To achieve the above object, the present invention provides movement data for instructing the position of an operating part of a robot, and a function command or the functional command for instructing in which state the operating part of the robot is. When performing the robot's backward stroke by using a data block group for the robot's forward stroke, which consists of multiple consecutive data blocks consisting of function data including data that means that there is no If not, the second data profile immediately before the first data profile is
, and if there is a first functional instruction in the first data block, the instruction is executed based on the movement data in the first data block.
It is determined whether a second function command in a data block near the data block matches the first function command, and if the first function command and the second function command match, the state of the operating part of the robot is determined. execute an instruction based on the movement data in the second data block without changing the second data block, and if the first functional instruction and the second functional instruction do not match, execute the second functional instruction after executing the second functional instruction.
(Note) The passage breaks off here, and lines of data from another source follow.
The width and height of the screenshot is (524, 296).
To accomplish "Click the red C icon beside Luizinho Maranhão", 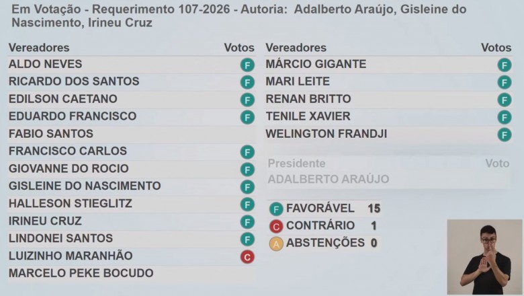I will pos(247,256).
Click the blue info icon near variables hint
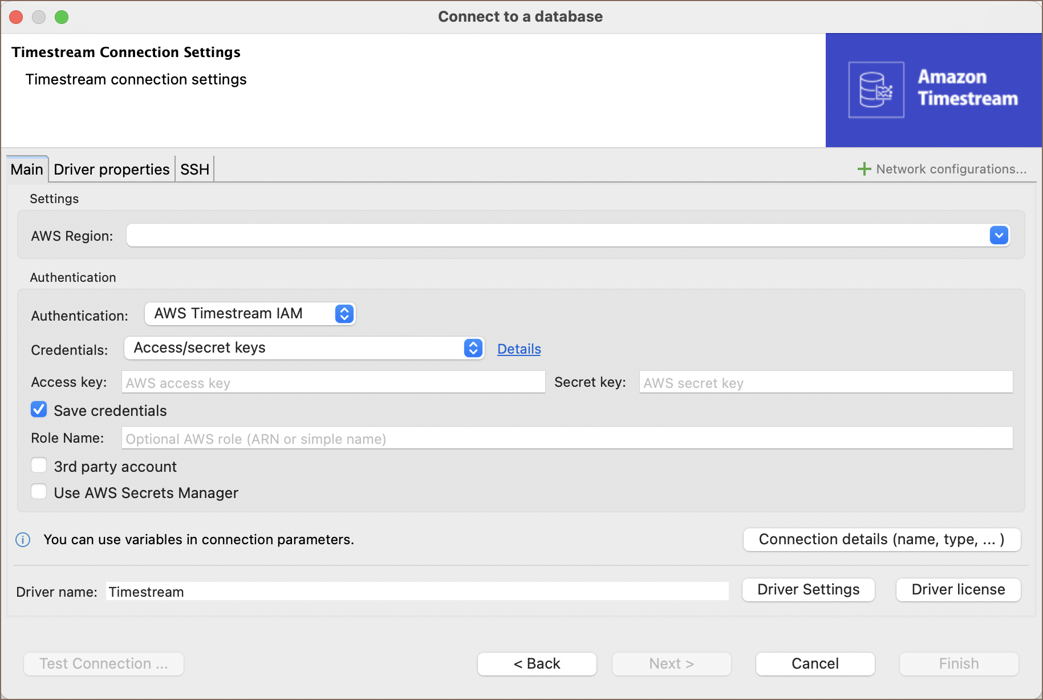 23,540
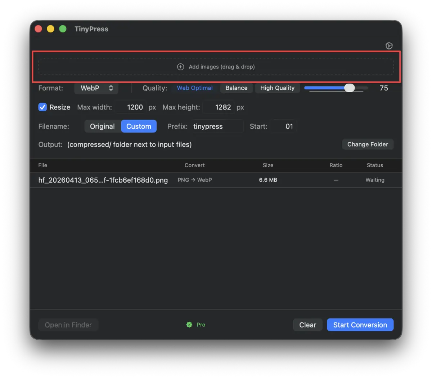Click the Prefix text field
Screen dimensions: 432x379
[217, 126]
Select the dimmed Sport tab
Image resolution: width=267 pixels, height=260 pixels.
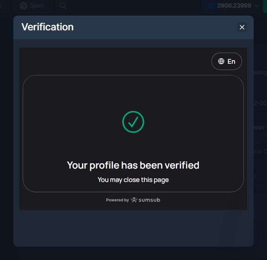pyautogui.click(x=32, y=6)
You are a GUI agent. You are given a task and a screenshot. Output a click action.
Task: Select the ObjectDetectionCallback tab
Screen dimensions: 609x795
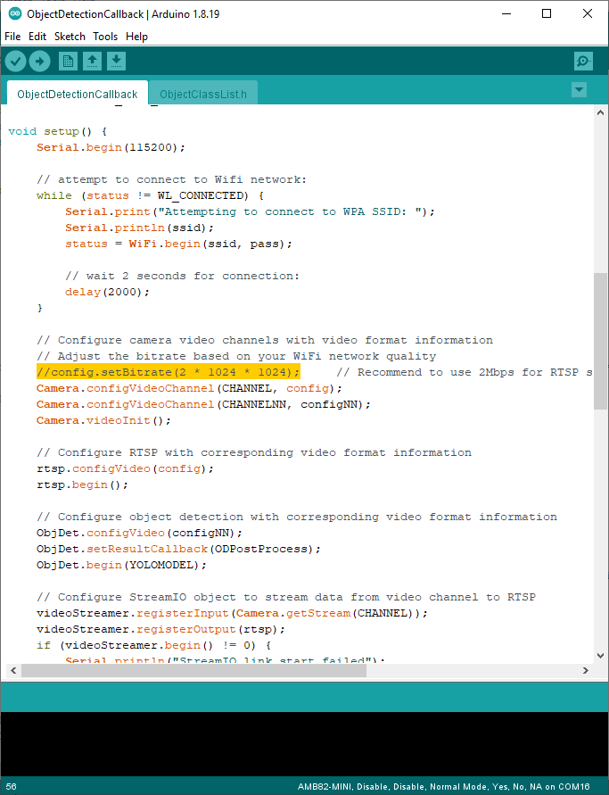pyautogui.click(x=77, y=94)
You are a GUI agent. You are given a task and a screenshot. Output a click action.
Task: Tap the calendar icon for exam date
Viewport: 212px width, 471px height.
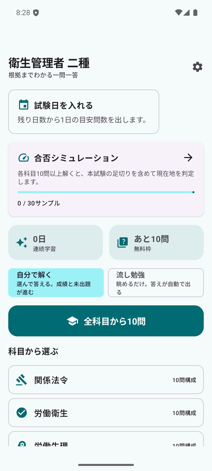24,104
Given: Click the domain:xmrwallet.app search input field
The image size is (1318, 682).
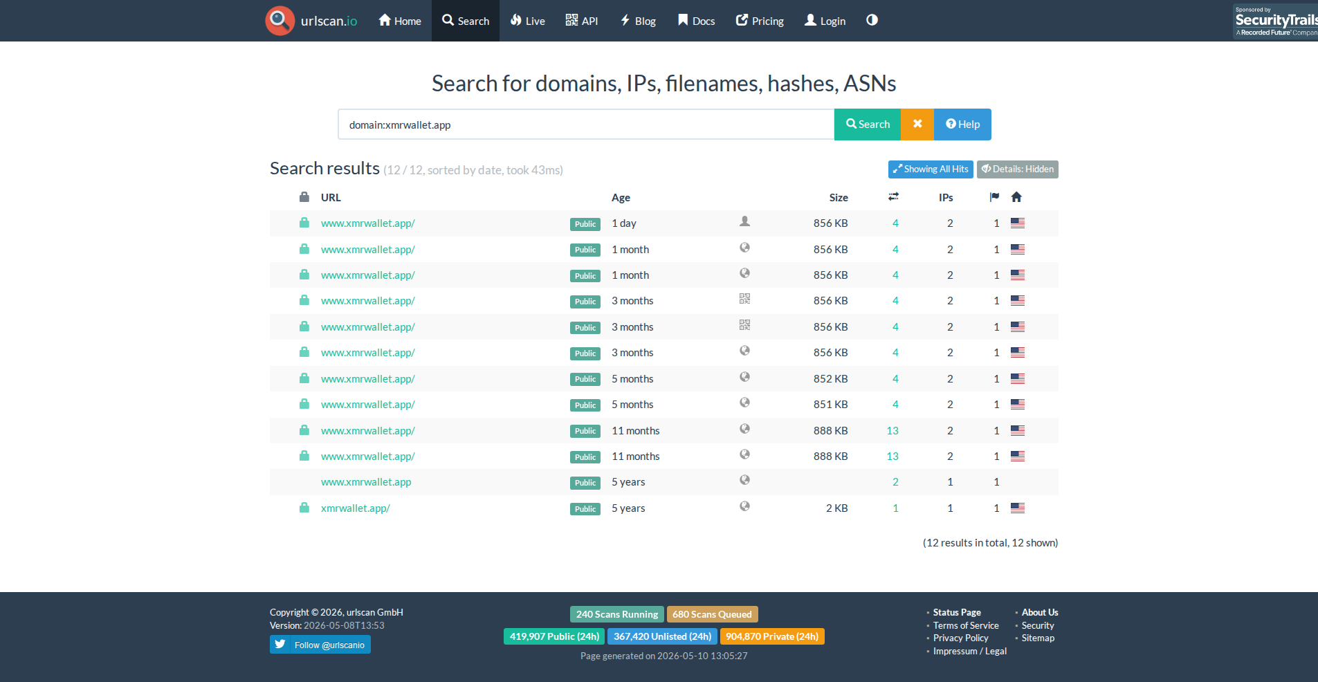Looking at the screenshot, I should 586,125.
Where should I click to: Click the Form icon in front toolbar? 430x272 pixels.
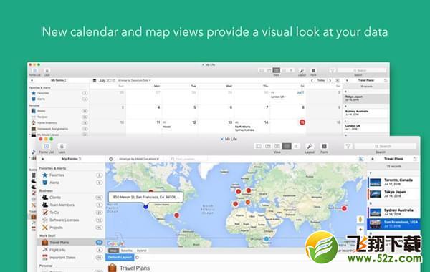click(324, 146)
The instructions based on the movement data in the data block are executed, and the above control is repeated sequentially to trace the data block group for the forward process in the reverse direction, and finally, the data blocks in the first data block of the forward process are The present invention is characterized in that the backward stroke is completed at the time when the command based on the movement data of is executed.

Next, preferred embodiments of the robot control method according to the present invention will be described in detail with reference to the accompanying drawings.
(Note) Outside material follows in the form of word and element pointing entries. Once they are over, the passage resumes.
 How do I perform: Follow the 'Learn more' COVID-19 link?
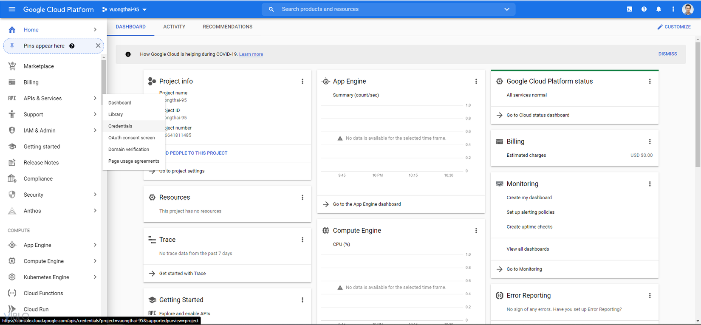tap(251, 54)
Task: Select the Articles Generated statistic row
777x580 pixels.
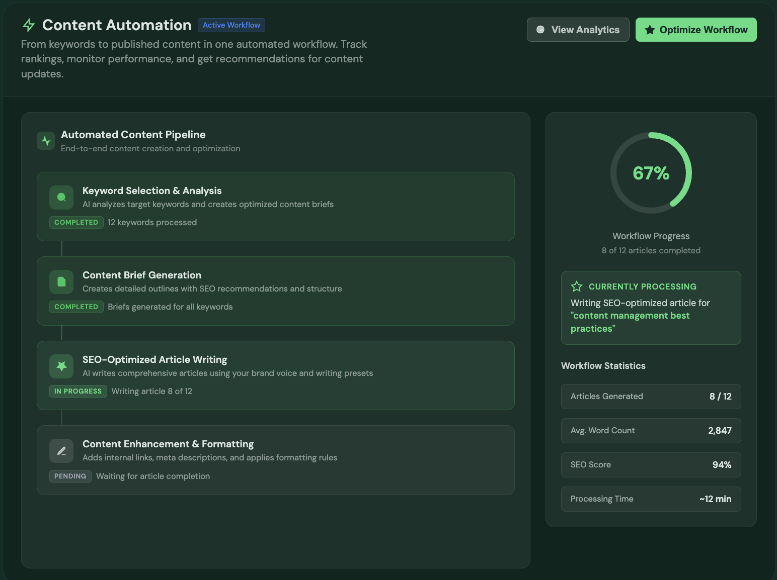Action: pos(651,397)
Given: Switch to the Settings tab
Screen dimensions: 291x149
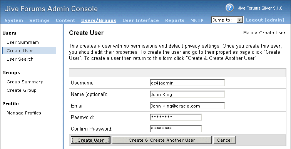Looking at the screenshot, I should (39, 20).
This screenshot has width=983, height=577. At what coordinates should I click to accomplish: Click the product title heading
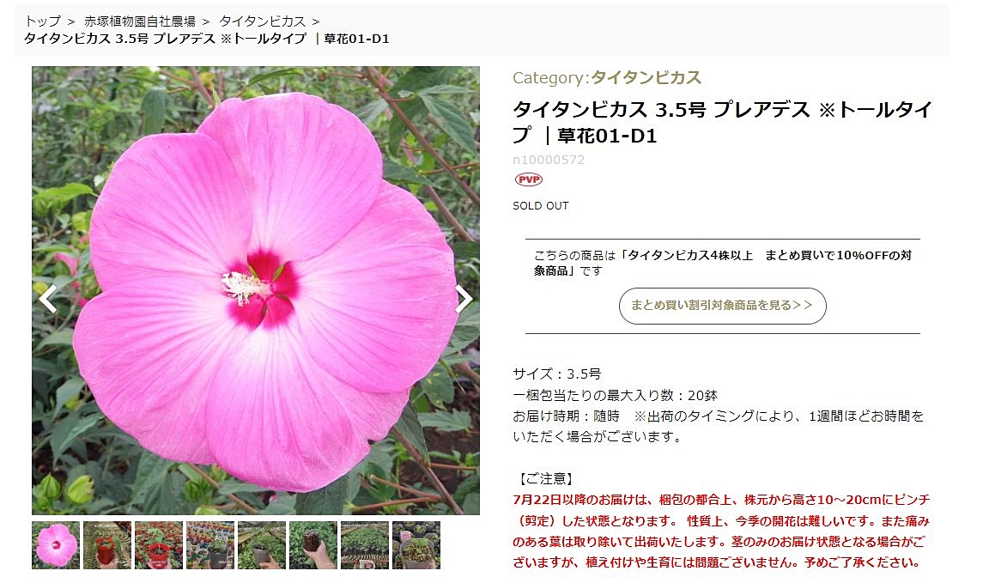coord(722,122)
The flowchart of FIG. 3 shows the basic flow of subroutines programmed into a computer to carry out the method of the present invention on data blocks relating to the position and opening/closing of the robot's hand. Therefore,
Next, the process will be explained along the flowchart shown in FIG. 3.

When starting the backward stroke from data block X, first,
It is determined whether or not it is X-1 (STPa). However, in this case, X means the data block number. That is, in step a, it is determined whether data block X is the first data in the forward process. If X is not 1 in step a, it is determined whether there is an open/close command in data block X (STPb).

Therefore, if there is no open/close command for data block X, step i, which will be described later, is executed.

On the other hand, if an open/close command exists in data block X, the open/close command for data block X is read into a first register in the computer (STPc).

Next, as Y-X (STPd), it is determined whether the data block immediately before the cheater block X, that is, the data block (Y-1), has an open/close command (STP
e). In step e, data block (Y-1)
If there is an open/close command in that data block (Y-
1) Read the open/close command into the second register (STPf
). Therefore, it is determined whether the open/close command read into the second register in step C matches the open/close command read into the second register in step f (S
TPg). If the two opening/closing instructions compared in step g do not match, the opening/closing instruction for the second register is output (STPh).

That is, the hand opens and closes in step h.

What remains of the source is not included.